Top of Data records

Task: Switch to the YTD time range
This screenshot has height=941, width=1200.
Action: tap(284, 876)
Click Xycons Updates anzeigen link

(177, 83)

Bottom of Data records
Top of Data records

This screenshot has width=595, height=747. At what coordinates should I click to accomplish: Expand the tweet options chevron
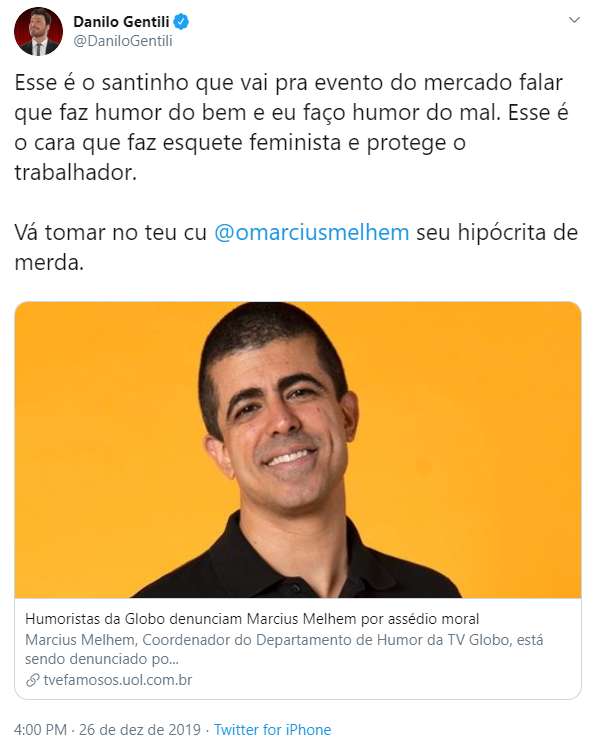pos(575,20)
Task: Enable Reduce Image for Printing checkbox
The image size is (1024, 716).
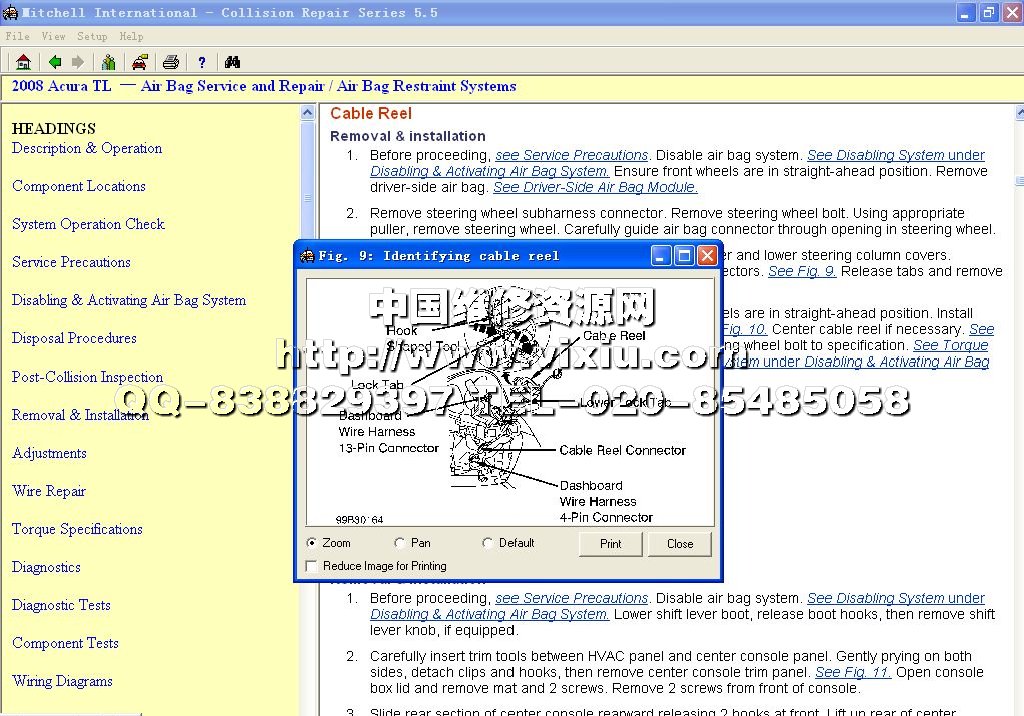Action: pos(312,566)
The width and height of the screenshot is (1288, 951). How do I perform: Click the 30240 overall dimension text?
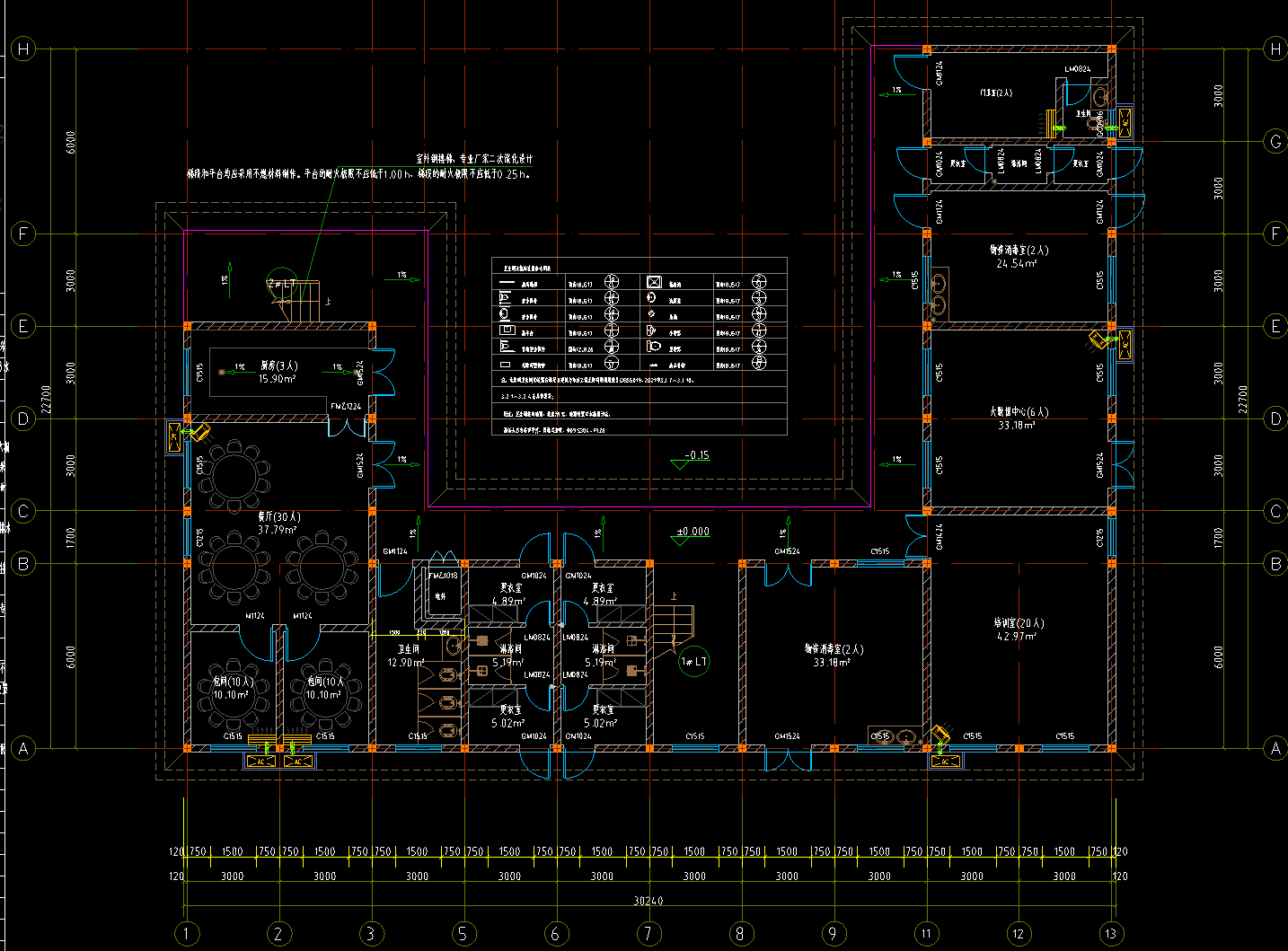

Bottom of Data records

Task goal>
Only one stretch of the entries above is needed: the lines from the one containing "This screenshot has width=595, height=747." through the one containing "The width and". Copy it exactly, without the pictures.

Answer to this problem>
This screenshot has width=595, height=747. At what coordinates should I click to accomplish: Expand the tweet options chevron
pos(575,20)
Task: Enable Reduce Image for Printing checkbox
The image size is (1024, 716).
Action: pos(312,566)
The width and height of the screenshot is (1288, 951). How do I perform: Click the 30240 overall dimension text?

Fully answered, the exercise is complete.